The detection of specific genomic alterations in circulating tumor DNA appeared linked to poorer outcomes among women with metastatic breast cancer, according to study results.

The findings suggest circulating tumor DNA (ctDNA) could be a prognostic biomarker in this setting, researchers concluded.

Circulating tumor DNA detection appeared associated with a infographic
Data derived from Dickinson K, et al. JAMA Netw Open. 2024;doi: 10.1001/jamanetworkopen.2024.31722.

“[Although] prognostic biomarkers are not yet clinically actionable, the field is moving in this direction,” Kyle Dickinson, PhD, researcher and laboratory manager at McGill University, and colleagues wrote. “By identifying the associations between prognosis and ctDNA, ctDNA can subsequently be correlated with specific therapeutic decisions in the future. These findings may guide the design of future clinical trials and prospective studies that will ultimately benefit patients with metastatic breast cancer.”

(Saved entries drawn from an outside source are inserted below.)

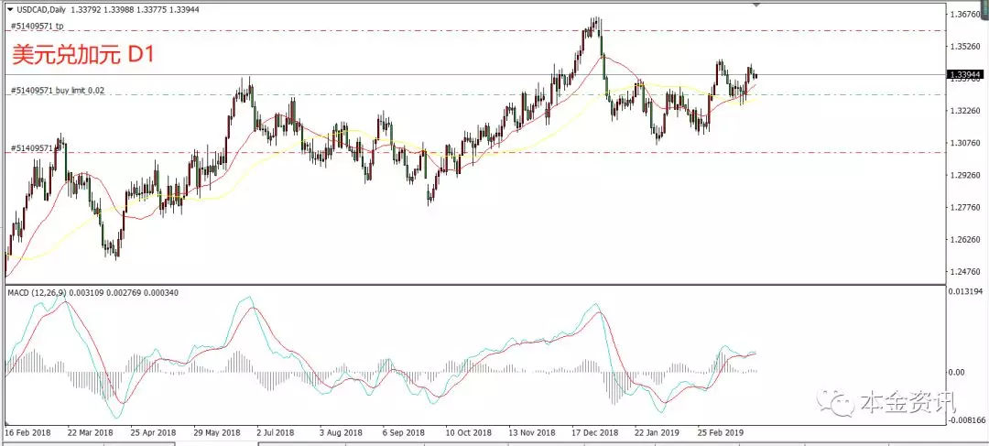Select the #51409571 buy limit 0.02 label

click(x=57, y=91)
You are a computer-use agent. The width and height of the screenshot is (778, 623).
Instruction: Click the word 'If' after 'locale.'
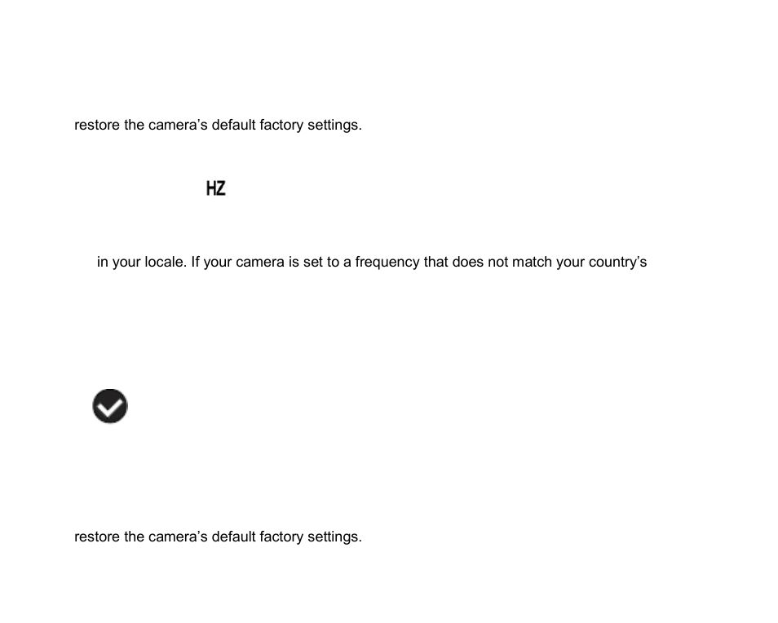tap(195, 262)
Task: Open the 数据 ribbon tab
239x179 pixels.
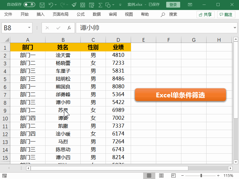Action: tap(97, 15)
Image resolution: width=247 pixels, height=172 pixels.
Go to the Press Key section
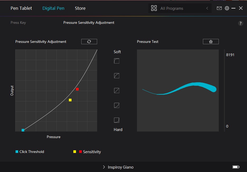(x=18, y=23)
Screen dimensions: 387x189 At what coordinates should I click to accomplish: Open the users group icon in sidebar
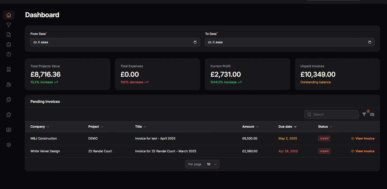point(9,84)
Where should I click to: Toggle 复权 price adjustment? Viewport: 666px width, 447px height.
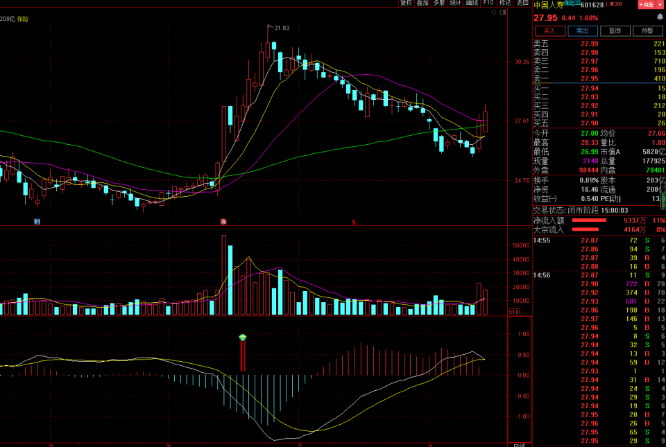click(406, 3)
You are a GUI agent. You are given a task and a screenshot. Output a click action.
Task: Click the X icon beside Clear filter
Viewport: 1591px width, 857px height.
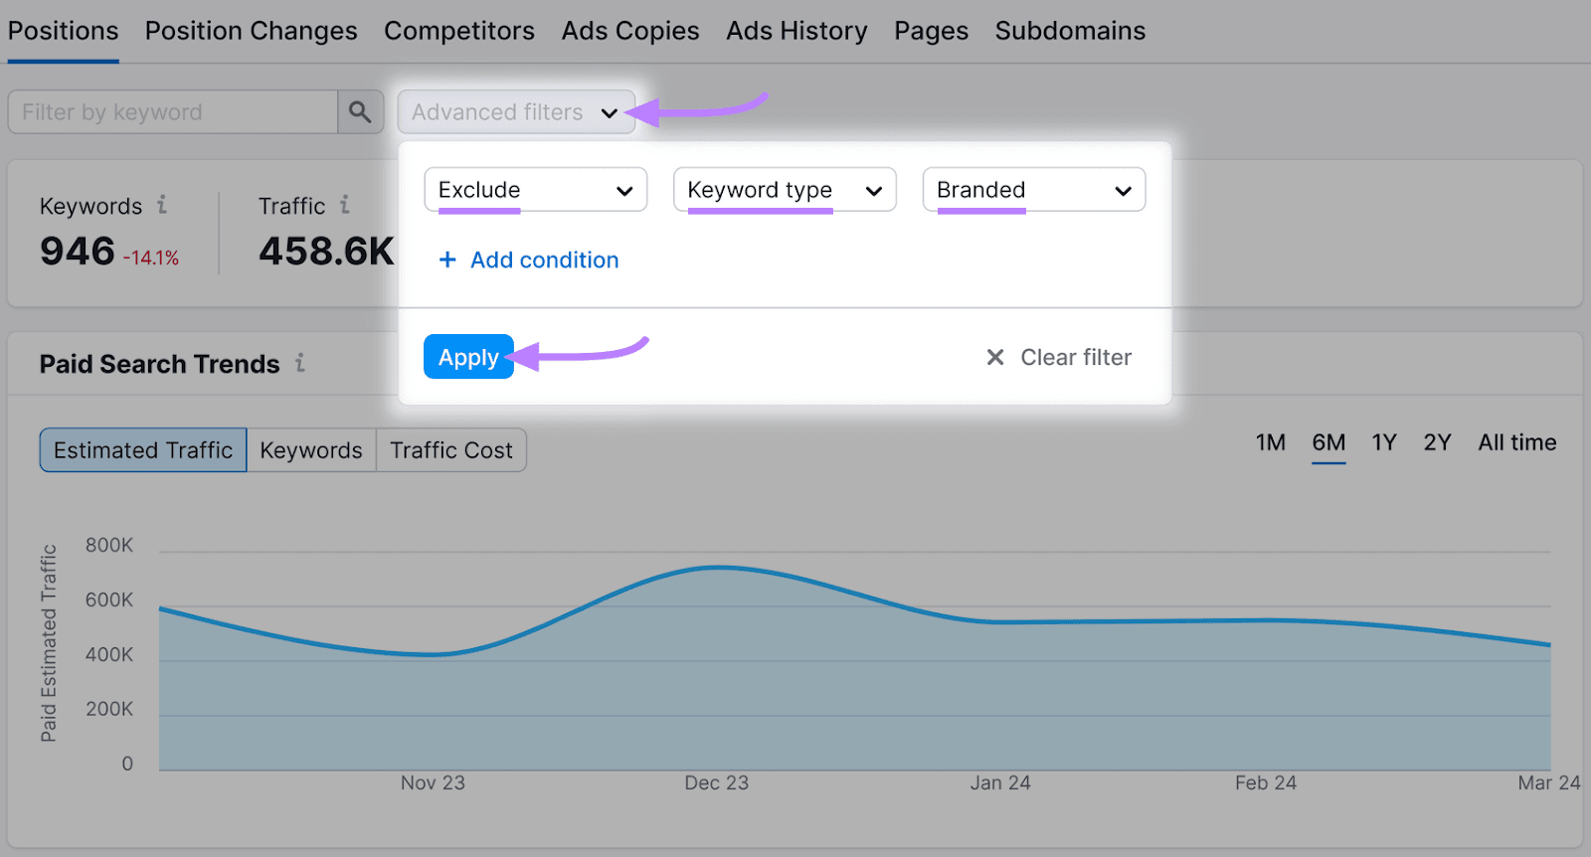(x=994, y=357)
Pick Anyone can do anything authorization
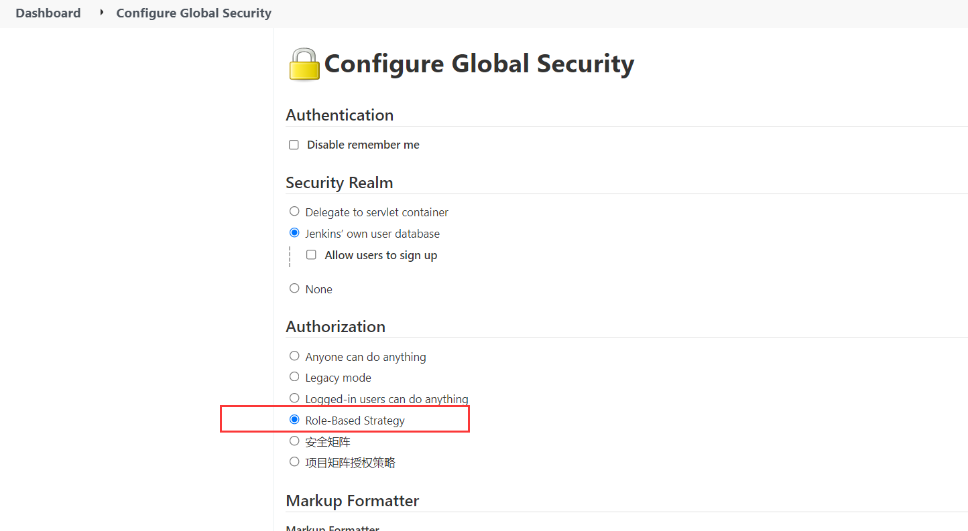Screen dimensions: 968x531 pyautogui.click(x=294, y=356)
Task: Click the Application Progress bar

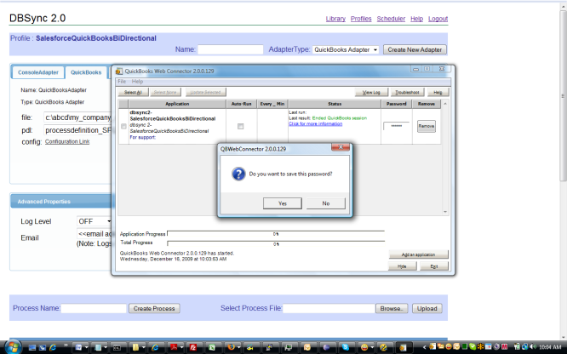Action: 276,233
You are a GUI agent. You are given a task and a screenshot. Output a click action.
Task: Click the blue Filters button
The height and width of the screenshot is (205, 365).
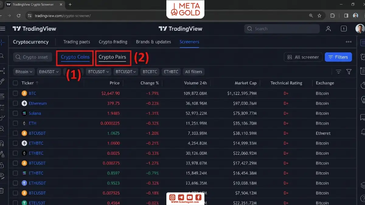[x=338, y=57]
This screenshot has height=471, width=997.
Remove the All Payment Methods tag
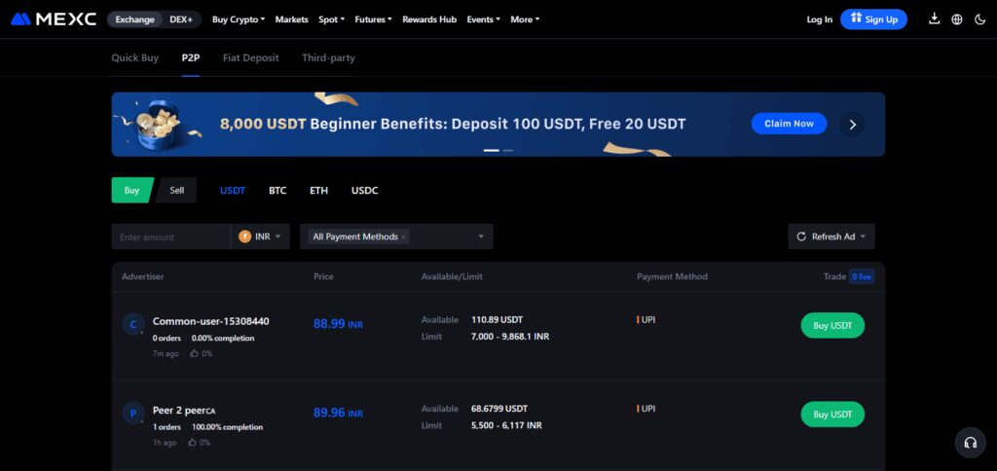pos(403,237)
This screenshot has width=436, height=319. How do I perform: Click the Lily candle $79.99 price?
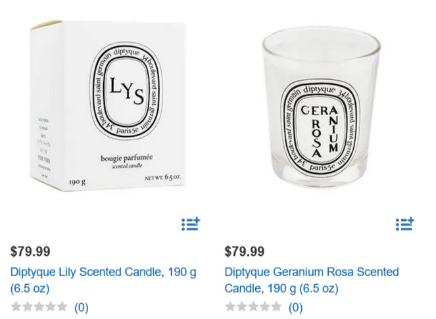pos(30,251)
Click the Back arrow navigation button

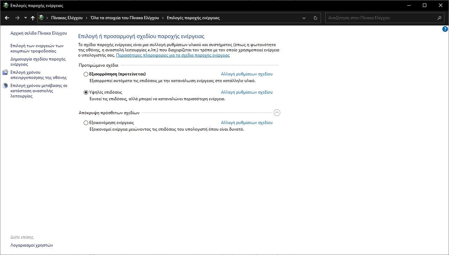(7, 18)
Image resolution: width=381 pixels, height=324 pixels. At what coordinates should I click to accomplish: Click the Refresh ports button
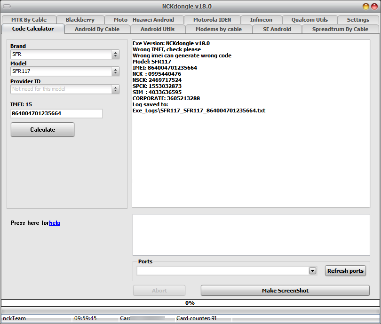(345, 271)
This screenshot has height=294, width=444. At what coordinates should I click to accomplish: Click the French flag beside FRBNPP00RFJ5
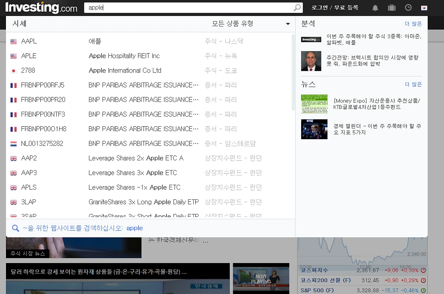coord(14,85)
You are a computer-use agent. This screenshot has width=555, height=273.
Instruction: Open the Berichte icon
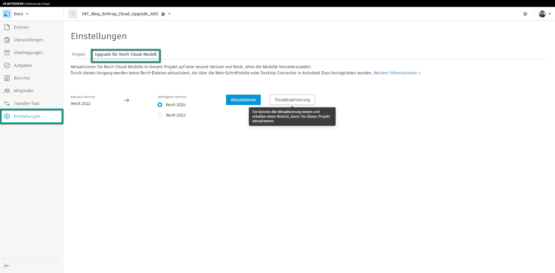tap(7, 78)
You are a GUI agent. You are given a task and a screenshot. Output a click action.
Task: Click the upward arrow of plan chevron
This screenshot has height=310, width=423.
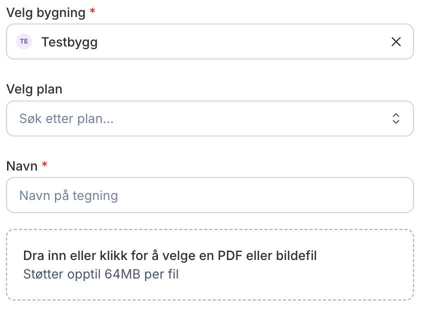pyautogui.click(x=396, y=115)
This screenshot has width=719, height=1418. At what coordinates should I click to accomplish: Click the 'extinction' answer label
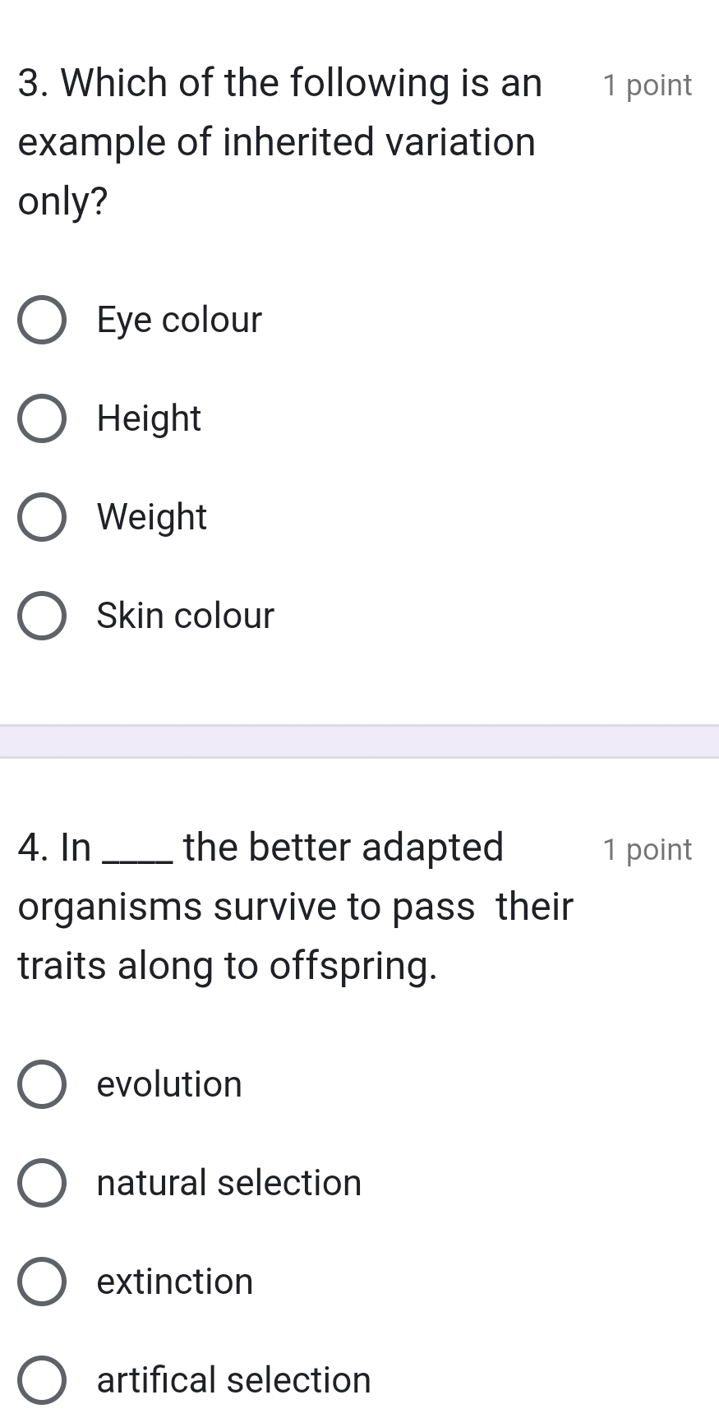click(x=175, y=1282)
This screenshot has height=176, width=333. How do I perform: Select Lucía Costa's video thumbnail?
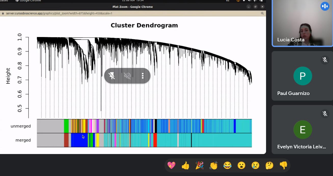302,23
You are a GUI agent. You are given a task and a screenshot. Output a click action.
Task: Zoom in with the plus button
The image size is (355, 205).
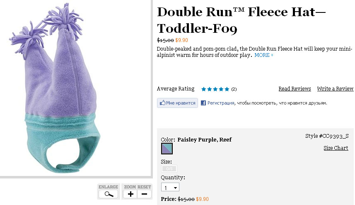point(130,194)
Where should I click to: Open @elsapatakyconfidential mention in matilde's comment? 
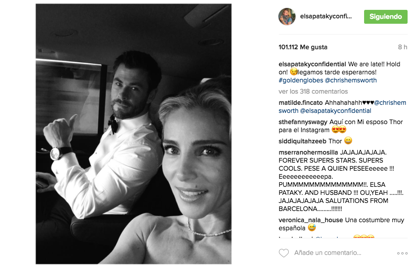click(x=336, y=111)
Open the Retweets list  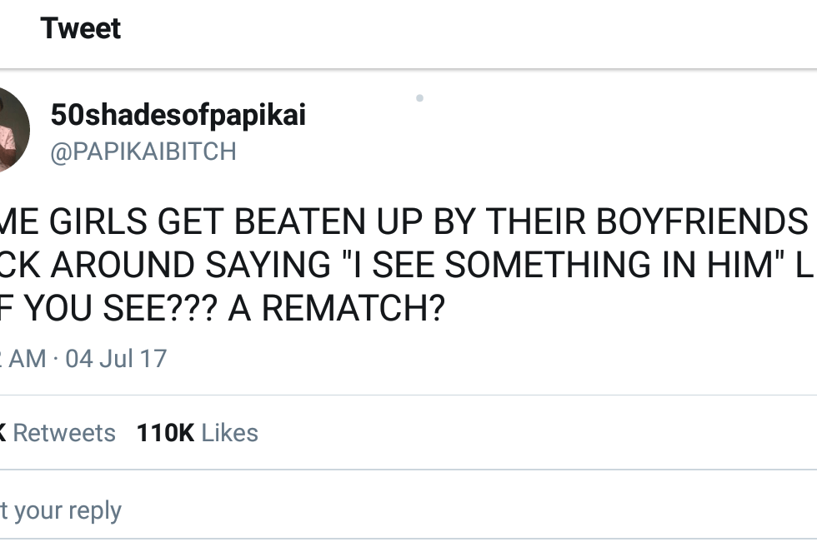tap(63, 433)
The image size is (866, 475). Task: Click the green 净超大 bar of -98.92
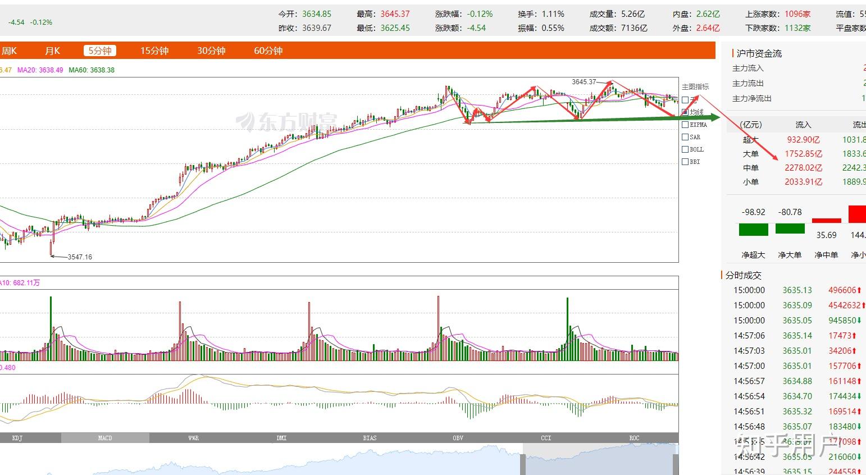click(x=753, y=230)
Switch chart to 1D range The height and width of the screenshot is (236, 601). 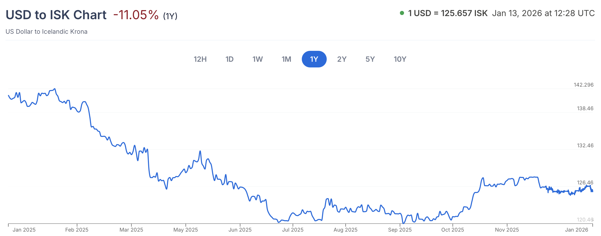229,59
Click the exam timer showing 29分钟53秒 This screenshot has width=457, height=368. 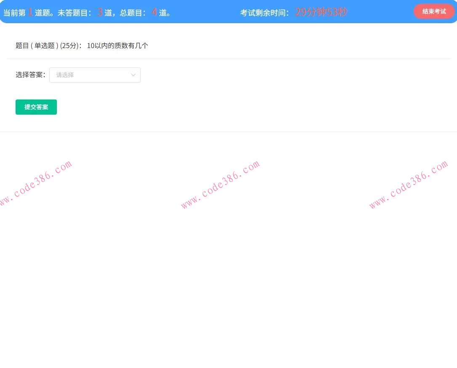point(321,12)
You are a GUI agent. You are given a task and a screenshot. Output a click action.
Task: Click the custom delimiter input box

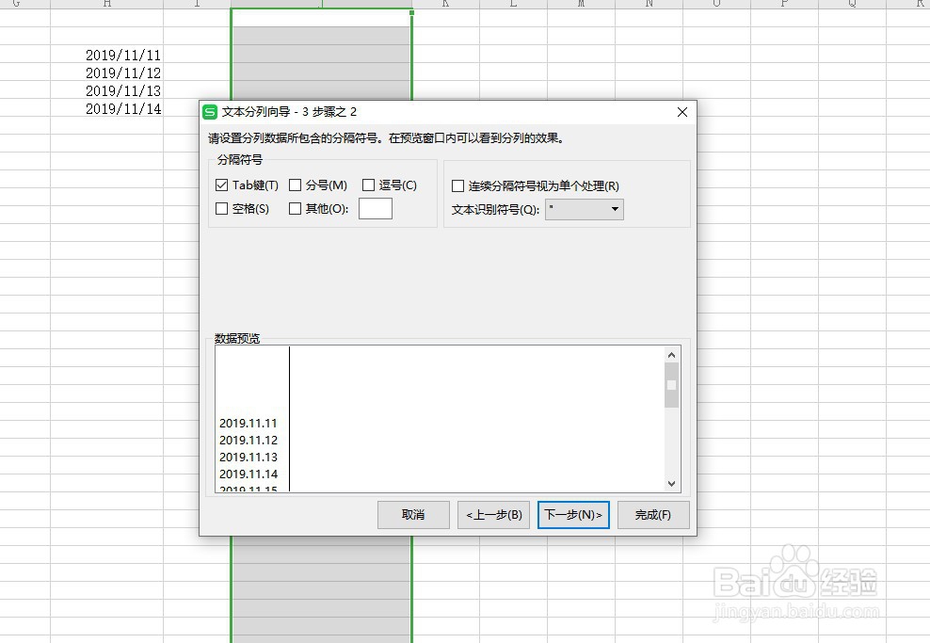[x=376, y=208]
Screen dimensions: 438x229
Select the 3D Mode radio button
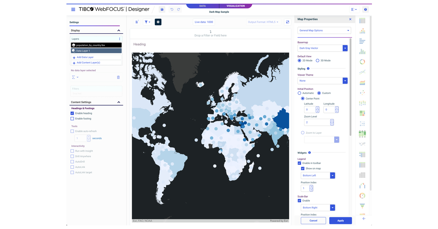coord(318,61)
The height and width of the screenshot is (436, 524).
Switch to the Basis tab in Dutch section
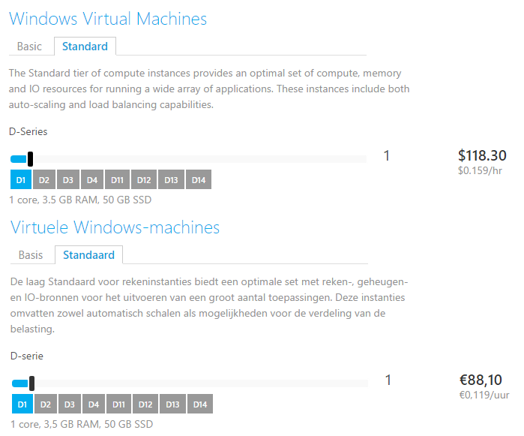(x=31, y=255)
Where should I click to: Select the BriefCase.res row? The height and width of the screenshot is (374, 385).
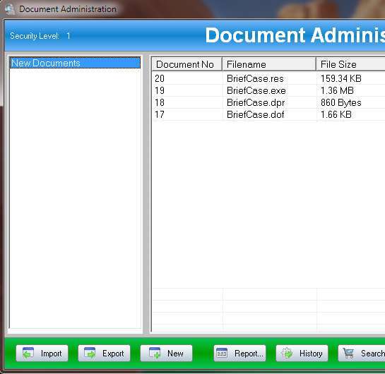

Despite advances in treatment for metastatic breast cancer, there are challenges that with regard to decision-making.

Tissue biopsies provide a static picture of the disease. Liquid biopsy with the detection of ctDNA is minimally invasive and provides stronger insight into tumors.

Dickinson and colleagues conducted a systematic review and meta-analysis to examine potential associations between ctDNA and survival among women with metastatic breast cancer.

Researchers searched five databases — CINAHL, Cochrane Library, Embase, Medline and Web of Science — and identified 37 eligible studies that included 4,264 women (age range, 20 to 94 years) with metastatic breast cancer.

All studies reported baseline ctDNA data and also reported OS, PFS and DFS outcomes.

Associations between detection of specific genomic alterations in ctDNA and survival served as the primary study outcome. Secondary objectives included associations of study methodology with survival.

Results showed a statistically significant association between ctDNA detection and shorter OS (HR = 1.4; 95% CI, 1.22–1.58).

Subgroup analysis revealed statistically significant associations between survival and detection of alterations in TP53 (HR = 1.58; 95% CI, 1.34-1.81) or ESR1 (HR = 1.28; 95% CI, 0.96-1.6). Researchers observed no association between survival and PIK3CA alterations.

Analyses stratified by detection method showed ctDNA detection through next-generation sequencing (HR = 1.48; 95% CI, 1.22-1.74) and digital polymerase chain reaction (HR = 1.28; 95% CI, 1.05-1.5) both were associated with shorter survival.

Researchers acknowledged study limitations, including the exclusion of several relevant studies due to lack of key information such as sample sizes of survival analyses, HRs and confidence intervals. Also, no studies in the analysis included men.